Попытка Сталина выдворить из Западного Берлина три державы окончилась неудачей, хотя, как потом стало известно, нервы у Сталина не выдержали буквально в последний момент, когда в Вашингтоне пришли к выводу, что удерживать Западный Берлин с помощью воздушного моста дальше невозможно. Но, как бы там ни было, кризис 1948–1949 годов кончился не в пользу Советского Союза. И хотя это было обидно, и хотя, будь мы одной из оккупационных держав, например, во Франкфурте, нас бы три державы оттуда определенно выставили, несмотря на все права победителей и прочные юридические доводы, приходилось исходить из того, что Западный Берлин нам и в 60-е годы не отдадут. Исход эксперимента с выдвижением требования о преобразовании Западного Берлина в «вольный город» вновь доказывал это.
Отсюда напрашивался вывод: просто «скандальничать» вокруг Западного Берлина не имеет особого смысла. Ну, ГДР будет еще десять или двадцать раз перекрывать на время коммуникации, ну, будем мы писать грозные ноты и гонять наши самолеты над Западным Берлином, причем неровен час какой-нибудь наш «сокол» врежется в высоко стоящее здание, но надо знать при этом, чего мы хотим и чего можем добиться. Союзников из Берлина мы, конечно, не выгоним. Но в то же время Западный Берлин не сильная позиция в руках Запада, он уязвим во многих отношениях. Значит, нужна продуманная тактика использования этого рычага для решения интересующих нас политических и других задач, тем более что после закрытия границы в Берлине западные сектора лишились своей былой роли постоянно действующей «течи» в корпусе корабля социалистического лагеря. Но эта линия должна была быть точно рассчитана, строиться так, чтобы не привести дело к столкновению, все время добиваться расслоения между тремя державами и ФРГ, благо реальные расхождения интересов тут были налицо.
Однажды я решился высказать все это А. И. Блатову, обратив его внимание на то, что просто играть на обострение вокруг Западного Берлина и недальновидно, и опасно. Здесь легко переступить ту грань, за которой события могут выйти из-под контроля. А у НАТО, как нам было известно, существовал план контрмер на случай, если бы мы взялись всерьез «душить» Западный Берлин. Там были разные неприятные для нас меры, начиная с торгово-политических санкций, кончая закрытием для наших судов датских проливов и Дарданелл, репрессивных шагов против компартий в западных странах и их печатных органов, вооруженных демонстраций на наземных коммуникациях между Западным Берлином и ФРГ и т. д. Нельзя было забывать и о негласной договоренности с американцами в период карибского кризиса 1963 года: не трогайте Кубу, и мы не тронем Западный Берлин.

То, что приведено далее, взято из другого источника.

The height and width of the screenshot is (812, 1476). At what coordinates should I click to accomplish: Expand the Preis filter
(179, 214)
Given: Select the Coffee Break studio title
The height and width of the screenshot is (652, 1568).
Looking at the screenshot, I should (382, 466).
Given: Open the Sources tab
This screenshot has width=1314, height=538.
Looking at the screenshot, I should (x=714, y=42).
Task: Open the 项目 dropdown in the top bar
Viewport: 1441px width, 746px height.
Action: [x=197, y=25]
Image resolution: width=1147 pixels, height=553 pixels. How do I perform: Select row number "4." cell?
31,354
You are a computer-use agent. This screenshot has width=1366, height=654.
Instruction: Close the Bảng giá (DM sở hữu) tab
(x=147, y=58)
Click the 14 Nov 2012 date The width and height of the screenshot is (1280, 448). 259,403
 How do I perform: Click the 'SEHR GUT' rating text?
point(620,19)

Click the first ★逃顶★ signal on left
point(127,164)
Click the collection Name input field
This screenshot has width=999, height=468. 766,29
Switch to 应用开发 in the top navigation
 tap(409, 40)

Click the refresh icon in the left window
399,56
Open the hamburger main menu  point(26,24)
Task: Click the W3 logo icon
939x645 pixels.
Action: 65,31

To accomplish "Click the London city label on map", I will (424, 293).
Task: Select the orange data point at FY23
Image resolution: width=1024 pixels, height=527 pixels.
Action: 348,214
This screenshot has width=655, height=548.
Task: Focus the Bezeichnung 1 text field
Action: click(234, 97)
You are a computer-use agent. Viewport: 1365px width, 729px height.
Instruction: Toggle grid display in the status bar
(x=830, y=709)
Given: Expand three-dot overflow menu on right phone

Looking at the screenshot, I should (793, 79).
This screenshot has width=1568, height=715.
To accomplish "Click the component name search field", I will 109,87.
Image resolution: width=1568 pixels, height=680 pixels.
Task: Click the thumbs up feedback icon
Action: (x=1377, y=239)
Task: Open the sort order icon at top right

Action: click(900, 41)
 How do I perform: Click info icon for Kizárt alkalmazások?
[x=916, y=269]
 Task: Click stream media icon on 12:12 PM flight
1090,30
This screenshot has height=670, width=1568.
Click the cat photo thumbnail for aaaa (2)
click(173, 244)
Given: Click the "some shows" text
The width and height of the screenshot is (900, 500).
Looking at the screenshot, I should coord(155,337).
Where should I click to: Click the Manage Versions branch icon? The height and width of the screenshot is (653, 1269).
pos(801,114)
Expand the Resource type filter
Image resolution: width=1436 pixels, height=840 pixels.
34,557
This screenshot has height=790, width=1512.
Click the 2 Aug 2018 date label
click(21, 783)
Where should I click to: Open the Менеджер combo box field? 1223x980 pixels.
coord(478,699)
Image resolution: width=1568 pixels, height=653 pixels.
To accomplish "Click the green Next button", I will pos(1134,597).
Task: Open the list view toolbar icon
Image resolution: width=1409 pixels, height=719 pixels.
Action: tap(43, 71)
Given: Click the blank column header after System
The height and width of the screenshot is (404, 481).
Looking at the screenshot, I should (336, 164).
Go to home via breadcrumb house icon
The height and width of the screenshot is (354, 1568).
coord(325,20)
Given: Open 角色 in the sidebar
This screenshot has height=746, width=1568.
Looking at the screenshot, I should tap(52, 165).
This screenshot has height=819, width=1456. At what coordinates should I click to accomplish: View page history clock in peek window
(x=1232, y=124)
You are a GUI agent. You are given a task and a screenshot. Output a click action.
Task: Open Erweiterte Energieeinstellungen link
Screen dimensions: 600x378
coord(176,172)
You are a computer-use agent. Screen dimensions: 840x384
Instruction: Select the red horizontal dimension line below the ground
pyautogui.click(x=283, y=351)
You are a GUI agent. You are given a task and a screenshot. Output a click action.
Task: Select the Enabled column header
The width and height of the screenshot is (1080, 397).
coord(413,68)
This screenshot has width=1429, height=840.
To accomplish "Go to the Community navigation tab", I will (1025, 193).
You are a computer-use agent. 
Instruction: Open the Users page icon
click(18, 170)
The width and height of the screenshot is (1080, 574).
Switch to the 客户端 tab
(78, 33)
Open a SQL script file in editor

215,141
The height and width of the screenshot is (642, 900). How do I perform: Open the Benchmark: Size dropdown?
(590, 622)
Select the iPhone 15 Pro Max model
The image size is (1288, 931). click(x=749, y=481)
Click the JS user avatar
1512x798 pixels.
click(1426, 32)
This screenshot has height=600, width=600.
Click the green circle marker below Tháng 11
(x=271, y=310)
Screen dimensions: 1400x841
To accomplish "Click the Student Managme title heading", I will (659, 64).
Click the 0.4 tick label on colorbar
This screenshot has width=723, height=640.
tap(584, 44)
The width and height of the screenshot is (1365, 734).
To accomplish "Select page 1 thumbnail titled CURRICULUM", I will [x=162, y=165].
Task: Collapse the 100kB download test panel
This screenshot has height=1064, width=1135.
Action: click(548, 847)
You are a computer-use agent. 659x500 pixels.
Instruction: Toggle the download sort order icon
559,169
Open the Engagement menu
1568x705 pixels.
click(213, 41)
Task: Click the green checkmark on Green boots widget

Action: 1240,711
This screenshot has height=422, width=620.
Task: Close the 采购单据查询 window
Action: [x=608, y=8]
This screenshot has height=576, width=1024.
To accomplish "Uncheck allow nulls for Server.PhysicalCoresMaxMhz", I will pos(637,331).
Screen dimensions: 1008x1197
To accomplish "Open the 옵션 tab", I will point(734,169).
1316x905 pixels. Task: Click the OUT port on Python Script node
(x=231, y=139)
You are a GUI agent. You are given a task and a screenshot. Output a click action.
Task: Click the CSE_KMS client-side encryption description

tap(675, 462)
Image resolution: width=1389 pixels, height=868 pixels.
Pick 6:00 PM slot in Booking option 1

Блатов имел среди сотрудников прозвище «индеец» за свое всегда загорело-обветренное лицо и непоколебимое спокойствие в любых ситуациях. Впрочем, за его нарочито медленной речью и внешне вялой реакцией скрывался проницательный ум, сдобренный хорошей порцией сухого юмора. «Вот вы тут говорите о высоких материях, — сказал он, — а у нас что ни день, то острые конкретные дела. Нам указано принимать меры, чтобы они в случае смерти Гесса не попытались использовать тюрьму Шпандау, чтобы туда коммунистов сажать. А то им больше коммунистов сажать некуда. Так чего вы хотите? Чтобы мы не вносили предложений, как противодействовать линии ФРГ, и не отстаивали наши позиции в Западном Берлине? Не мы же это решаем. У нас вся жизнь в том, чтобы писать по заказу бумаги и почитать себя счастливыми, если за эти бумаги потом не отругают».
«Я хочу, чтобы вы сами не помогали искусственно разогревать ситуацию. Наверху могут и не представлять себе всех последствий тех или иных шагов, а спрашивать потом за последствия будут с экспертов», — ответил я Блатову. Он молча покачал головой, что означало выражение согласия.